◆ **The problem**
Copy out the entries below word for word, from the line containing "871x780 pixels. How" through the line containing "Looking at the screenshot, I should (857, 193).", inclusive of both.

◆ **Dataset extract**
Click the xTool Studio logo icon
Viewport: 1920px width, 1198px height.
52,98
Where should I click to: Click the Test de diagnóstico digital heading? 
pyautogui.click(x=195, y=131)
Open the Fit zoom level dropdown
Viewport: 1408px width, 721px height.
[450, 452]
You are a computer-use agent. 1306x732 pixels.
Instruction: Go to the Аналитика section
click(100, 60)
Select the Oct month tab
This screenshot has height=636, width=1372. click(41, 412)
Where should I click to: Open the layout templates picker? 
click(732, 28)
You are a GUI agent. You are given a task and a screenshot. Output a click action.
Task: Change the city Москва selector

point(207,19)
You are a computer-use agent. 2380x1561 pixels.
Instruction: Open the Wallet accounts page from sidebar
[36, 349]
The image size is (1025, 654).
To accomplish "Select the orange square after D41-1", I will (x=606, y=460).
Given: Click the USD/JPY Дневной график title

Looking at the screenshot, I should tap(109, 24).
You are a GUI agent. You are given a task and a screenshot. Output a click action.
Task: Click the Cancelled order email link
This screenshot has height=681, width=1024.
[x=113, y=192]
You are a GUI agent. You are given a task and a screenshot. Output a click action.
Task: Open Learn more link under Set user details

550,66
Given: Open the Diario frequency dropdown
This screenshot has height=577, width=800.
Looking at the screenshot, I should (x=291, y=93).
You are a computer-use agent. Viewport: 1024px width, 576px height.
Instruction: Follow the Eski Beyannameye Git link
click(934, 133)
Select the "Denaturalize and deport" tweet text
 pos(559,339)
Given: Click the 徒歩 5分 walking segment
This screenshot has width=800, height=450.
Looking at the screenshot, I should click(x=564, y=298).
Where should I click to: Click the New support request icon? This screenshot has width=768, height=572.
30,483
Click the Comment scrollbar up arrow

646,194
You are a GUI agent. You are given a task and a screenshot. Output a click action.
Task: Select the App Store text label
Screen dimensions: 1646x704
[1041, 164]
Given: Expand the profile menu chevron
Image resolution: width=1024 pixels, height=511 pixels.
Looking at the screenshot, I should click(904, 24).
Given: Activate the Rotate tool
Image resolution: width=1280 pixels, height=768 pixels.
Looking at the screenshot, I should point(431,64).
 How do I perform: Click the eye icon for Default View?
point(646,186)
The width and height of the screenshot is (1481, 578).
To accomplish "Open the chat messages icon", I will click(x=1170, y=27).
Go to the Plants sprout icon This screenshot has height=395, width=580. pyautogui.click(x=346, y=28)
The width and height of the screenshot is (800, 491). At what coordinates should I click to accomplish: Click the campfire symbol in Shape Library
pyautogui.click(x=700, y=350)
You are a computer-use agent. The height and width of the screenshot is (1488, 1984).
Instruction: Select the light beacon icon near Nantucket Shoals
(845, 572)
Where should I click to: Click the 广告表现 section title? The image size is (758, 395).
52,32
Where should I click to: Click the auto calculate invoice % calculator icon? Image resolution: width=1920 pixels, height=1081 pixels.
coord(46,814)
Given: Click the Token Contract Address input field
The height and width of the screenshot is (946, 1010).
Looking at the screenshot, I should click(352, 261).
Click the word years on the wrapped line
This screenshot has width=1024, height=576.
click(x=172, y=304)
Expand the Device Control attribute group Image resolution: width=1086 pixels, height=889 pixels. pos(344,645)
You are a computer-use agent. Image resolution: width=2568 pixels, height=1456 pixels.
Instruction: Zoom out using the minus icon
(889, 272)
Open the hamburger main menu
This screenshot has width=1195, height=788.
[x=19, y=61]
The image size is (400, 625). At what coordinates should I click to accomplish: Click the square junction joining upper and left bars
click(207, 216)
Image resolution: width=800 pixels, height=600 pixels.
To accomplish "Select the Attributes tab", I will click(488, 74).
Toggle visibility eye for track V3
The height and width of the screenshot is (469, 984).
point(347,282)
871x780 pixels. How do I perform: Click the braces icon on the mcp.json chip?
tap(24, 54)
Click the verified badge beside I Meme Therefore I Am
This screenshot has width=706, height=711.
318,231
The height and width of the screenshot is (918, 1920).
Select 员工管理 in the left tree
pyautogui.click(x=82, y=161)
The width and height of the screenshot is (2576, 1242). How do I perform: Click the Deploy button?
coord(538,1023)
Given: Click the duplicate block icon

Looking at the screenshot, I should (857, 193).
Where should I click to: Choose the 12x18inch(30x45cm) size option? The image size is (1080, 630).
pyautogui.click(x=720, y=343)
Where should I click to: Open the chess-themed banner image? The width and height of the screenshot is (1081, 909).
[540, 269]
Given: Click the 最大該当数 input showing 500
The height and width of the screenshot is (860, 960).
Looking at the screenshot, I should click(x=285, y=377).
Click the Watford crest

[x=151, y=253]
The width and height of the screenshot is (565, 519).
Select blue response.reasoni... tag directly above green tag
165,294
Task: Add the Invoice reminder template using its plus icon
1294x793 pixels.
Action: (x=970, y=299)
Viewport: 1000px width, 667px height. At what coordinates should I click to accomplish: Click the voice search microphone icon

◆ **Output for this exercise**
871x780 pixels. How do I perform: Click the braces icon on the mcp.json chip?
tap(24, 54)
Click the verified badge beside I Meme Therefore I Am
This screenshot has width=706, height=711.
318,231
The height and width of the screenshot is (918, 1920).
Select 员工管理 in the left tree
pyautogui.click(x=82, y=161)
The width and height of the screenshot is (2576, 1242). How do I perform: Click the Deploy button?
coord(538,1023)
Given: Click the duplicate block icon

Looking at the screenshot, I should (857, 193).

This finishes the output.